Um dos escritores preferidos do chileno Alejandro Zambra — que já declarou ter Cortázar em seu DNA — Perec nasceu em Paris, em 1936, e faleceu em 1982. Capaz de títulos tão fabulosos quanto A arte e a maneira de abordar seu chefe para pedir um aumento e de escrever um livro utilizando apenas uma vogal que se encontra em profusão na língua francesa (e), participou, junto com Italo Calvino e Raymond Queneau, da OuLiPo (Ouvroir de Littérature Potentielle, algo como Oficina de Literatura Potencial), que, formada por escritores e matemáticos, propunha a libertação da escrita por paradoxais constrangimentos literários.

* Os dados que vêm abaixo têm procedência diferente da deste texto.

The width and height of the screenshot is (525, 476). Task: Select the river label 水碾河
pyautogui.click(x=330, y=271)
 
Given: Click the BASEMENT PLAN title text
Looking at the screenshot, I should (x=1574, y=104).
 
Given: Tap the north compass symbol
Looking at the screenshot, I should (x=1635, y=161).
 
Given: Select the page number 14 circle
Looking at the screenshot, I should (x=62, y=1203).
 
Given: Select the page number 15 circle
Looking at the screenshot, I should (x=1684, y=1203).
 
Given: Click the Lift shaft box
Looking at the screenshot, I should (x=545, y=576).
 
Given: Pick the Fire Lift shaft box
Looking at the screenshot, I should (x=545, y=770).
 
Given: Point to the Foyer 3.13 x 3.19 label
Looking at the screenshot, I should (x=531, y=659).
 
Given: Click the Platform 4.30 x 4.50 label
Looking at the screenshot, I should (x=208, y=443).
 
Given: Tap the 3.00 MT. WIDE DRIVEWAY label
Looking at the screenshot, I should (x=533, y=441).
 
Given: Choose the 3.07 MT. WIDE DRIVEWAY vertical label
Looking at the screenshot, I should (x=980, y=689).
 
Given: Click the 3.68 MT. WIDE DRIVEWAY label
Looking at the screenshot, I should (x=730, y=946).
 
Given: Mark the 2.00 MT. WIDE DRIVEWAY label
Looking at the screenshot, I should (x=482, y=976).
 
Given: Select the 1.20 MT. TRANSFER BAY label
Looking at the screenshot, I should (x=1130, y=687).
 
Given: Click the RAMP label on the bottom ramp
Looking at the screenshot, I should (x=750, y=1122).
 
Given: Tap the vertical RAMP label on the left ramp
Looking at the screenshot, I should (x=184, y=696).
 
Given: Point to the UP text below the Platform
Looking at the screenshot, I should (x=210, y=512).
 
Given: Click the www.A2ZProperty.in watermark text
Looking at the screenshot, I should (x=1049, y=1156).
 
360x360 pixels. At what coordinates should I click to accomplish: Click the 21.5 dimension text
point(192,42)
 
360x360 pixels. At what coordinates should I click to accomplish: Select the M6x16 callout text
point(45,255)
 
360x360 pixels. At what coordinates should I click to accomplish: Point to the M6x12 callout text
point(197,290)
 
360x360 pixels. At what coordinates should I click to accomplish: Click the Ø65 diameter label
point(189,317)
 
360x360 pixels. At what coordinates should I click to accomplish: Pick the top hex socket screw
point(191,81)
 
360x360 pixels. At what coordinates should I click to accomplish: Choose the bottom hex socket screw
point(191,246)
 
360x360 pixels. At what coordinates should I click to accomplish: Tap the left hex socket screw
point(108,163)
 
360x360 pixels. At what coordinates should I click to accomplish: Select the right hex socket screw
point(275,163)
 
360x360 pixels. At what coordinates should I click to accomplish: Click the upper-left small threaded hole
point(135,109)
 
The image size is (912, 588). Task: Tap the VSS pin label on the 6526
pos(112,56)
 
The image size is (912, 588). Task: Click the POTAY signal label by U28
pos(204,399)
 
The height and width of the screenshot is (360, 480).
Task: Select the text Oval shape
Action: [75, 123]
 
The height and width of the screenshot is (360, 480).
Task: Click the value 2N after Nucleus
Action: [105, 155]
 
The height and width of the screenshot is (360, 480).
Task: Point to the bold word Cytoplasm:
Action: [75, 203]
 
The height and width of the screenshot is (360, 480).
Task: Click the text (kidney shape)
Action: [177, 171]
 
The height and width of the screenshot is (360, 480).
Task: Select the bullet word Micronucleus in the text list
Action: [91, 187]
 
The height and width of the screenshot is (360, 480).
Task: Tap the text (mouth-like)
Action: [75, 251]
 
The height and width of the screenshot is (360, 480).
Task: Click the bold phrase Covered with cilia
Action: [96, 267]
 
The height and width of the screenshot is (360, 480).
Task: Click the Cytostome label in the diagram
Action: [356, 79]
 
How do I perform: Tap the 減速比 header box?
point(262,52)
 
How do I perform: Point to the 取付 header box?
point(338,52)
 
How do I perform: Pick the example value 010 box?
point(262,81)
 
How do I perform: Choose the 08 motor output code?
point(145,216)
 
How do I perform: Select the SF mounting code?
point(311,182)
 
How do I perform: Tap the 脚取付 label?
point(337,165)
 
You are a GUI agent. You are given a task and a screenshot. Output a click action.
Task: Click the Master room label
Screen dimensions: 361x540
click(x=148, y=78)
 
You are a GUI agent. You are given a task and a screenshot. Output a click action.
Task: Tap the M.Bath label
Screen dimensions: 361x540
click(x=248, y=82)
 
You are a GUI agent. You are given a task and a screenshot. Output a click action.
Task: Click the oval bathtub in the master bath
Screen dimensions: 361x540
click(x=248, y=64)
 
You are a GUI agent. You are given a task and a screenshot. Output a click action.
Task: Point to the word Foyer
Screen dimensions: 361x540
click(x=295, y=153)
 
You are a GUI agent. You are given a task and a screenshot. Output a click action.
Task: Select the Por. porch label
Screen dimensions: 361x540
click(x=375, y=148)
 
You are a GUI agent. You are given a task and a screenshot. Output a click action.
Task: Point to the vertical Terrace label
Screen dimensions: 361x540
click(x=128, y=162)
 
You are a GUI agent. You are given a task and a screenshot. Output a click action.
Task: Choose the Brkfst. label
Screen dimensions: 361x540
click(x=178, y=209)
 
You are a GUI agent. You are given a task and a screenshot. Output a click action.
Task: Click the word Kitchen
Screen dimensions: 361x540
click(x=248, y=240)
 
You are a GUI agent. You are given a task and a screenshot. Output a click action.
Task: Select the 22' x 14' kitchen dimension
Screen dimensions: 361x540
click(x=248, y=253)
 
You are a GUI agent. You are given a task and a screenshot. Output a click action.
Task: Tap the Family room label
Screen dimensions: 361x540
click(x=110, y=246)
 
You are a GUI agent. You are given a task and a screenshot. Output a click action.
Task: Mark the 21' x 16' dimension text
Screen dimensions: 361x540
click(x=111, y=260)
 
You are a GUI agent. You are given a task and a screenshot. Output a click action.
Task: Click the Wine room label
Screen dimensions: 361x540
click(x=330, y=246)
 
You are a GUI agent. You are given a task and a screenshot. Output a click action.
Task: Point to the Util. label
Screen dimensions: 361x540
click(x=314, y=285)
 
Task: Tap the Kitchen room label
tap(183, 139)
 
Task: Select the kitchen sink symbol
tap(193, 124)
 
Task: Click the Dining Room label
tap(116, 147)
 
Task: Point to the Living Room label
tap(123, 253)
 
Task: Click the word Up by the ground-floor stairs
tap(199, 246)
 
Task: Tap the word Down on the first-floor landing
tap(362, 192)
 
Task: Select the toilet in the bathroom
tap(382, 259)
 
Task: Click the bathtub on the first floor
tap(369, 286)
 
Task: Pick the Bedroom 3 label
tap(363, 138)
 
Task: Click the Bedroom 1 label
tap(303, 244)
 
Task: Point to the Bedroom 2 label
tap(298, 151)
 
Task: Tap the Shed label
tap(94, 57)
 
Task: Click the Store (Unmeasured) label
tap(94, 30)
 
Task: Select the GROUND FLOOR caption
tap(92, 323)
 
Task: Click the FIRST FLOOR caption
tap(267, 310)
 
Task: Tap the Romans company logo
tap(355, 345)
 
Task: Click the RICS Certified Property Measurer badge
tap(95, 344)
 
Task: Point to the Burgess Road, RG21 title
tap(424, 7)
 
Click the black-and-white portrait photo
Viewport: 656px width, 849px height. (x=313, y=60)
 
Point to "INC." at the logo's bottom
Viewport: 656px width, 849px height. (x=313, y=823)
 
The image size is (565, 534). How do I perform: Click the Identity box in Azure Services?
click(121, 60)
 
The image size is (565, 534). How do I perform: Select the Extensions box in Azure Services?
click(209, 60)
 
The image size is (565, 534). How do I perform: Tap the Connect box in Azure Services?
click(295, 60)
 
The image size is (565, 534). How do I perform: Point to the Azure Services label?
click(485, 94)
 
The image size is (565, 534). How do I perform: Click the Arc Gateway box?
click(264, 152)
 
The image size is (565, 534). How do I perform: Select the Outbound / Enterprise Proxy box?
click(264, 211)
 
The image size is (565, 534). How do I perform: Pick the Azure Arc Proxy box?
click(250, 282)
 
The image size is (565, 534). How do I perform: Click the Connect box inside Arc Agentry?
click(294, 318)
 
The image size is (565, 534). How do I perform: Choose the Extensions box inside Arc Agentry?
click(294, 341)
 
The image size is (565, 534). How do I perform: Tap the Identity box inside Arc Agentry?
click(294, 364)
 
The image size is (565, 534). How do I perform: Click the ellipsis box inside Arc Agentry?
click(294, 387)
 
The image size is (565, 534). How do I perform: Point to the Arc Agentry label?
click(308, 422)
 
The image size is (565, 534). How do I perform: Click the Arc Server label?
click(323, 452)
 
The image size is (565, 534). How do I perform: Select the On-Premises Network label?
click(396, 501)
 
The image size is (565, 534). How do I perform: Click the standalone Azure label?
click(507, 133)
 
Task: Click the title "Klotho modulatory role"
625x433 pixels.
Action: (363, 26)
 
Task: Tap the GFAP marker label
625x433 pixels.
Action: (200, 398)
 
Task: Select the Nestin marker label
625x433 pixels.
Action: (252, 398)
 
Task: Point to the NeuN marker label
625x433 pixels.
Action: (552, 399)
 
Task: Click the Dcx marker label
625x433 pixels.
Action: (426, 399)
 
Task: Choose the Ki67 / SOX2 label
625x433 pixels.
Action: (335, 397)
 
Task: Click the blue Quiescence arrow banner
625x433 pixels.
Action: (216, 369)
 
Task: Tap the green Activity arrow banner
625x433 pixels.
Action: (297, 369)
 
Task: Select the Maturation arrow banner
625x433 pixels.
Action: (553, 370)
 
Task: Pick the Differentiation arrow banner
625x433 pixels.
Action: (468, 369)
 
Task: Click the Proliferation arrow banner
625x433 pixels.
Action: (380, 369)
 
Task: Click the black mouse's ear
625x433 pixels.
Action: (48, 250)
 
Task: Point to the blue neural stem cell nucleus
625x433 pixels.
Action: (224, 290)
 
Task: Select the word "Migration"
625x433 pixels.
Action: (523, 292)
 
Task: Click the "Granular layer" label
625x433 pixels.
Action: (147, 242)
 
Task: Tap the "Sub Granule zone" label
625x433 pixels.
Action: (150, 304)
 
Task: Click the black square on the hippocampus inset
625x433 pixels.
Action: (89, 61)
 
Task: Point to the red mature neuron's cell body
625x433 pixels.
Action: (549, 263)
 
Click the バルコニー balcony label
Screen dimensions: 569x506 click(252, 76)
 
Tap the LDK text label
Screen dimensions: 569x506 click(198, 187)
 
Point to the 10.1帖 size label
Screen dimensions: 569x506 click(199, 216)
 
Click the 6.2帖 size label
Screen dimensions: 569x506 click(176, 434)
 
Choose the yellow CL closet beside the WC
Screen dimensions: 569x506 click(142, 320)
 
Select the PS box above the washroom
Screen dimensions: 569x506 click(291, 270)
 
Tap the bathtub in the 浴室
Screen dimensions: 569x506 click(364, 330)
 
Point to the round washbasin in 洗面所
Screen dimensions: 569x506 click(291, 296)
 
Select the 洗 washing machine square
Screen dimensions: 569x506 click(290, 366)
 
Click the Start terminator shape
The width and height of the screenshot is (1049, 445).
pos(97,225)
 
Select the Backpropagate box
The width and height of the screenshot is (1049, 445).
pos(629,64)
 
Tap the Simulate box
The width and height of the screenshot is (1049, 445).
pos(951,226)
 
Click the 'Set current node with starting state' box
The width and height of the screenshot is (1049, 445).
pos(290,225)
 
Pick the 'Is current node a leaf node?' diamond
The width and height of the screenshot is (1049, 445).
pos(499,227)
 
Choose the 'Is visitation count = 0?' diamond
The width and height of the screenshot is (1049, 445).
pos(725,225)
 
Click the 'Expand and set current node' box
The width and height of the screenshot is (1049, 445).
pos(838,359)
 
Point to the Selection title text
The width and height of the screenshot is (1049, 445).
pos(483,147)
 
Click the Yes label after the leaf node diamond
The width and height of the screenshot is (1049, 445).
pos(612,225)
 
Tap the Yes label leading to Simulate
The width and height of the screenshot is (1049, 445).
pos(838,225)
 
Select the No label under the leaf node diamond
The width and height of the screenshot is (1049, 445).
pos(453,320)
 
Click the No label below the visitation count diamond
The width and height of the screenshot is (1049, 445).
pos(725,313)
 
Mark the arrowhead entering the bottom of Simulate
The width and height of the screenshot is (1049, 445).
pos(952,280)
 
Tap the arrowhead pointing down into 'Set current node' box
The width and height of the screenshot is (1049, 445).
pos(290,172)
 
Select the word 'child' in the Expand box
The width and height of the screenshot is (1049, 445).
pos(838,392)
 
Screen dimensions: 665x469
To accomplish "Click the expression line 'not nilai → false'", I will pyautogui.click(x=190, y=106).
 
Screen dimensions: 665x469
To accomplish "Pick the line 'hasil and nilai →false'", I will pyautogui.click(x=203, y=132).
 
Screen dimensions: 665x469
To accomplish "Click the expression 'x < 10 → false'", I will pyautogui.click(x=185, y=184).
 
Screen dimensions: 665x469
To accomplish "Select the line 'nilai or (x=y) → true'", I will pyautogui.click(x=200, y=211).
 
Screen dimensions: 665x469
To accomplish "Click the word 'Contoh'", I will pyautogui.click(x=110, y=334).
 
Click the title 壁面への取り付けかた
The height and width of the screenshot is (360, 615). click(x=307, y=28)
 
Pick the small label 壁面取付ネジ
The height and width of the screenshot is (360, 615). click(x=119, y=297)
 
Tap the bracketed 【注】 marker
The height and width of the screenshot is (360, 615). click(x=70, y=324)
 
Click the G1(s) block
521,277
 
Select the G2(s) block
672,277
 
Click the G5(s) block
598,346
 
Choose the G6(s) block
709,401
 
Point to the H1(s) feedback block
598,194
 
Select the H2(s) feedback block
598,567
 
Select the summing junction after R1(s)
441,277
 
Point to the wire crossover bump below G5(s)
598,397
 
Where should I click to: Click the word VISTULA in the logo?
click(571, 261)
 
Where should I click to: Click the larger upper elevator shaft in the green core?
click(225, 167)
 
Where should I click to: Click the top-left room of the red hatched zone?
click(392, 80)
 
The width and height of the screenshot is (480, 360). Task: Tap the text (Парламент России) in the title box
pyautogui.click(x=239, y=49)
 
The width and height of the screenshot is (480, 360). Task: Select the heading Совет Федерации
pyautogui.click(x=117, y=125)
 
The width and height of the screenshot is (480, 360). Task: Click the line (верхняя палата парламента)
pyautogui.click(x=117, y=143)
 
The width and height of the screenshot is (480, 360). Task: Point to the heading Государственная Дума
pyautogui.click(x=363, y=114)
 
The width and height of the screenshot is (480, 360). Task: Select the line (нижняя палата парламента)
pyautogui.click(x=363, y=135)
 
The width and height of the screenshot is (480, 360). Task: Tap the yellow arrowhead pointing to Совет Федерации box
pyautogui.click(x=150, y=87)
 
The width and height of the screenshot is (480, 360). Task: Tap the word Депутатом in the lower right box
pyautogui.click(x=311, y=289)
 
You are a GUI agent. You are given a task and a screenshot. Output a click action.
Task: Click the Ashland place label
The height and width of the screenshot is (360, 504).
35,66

Em meados de outubro de 1974, Georges Perec se dedicou a uma empreitada insólita. Passou três dias seguidos em cafés e tabacarias da praça Saint-Sulpice, no coração do bairro de Montparnasse, em Paris. Anotou tudo o que sua percepção permitia: objetos sendo levados pelo vento, transeuntes, veículos, animais, nuvens, o passar do tempo, os fatos mais insignificantes do cotidiano, sem chegar à conclusão alguma. “O que acontece quando não acontece nada.”

Vasculho a internet à cata de fotos do escritor nos cafés de Saint-Sulpice. Em uma delas Perec está sentado na parte interna do Cafe de la Mairie com um cigarro entre os dedos, olhando para fora e sorrindo. Vejo nele uma dignidade e uma felicidade tão inocentes, simples e sinceras como esta frase: “Limpar é bom, mas não sujar é melhor.”

Tenho vontade de fazer a mesma coisa, de ser um pouco, por alguns dias ou horas, como Georges Perec. Mas Paris, a place Saint-Sulpice, Montparnasse, as tabacarias e os cafés estão demasiado longe.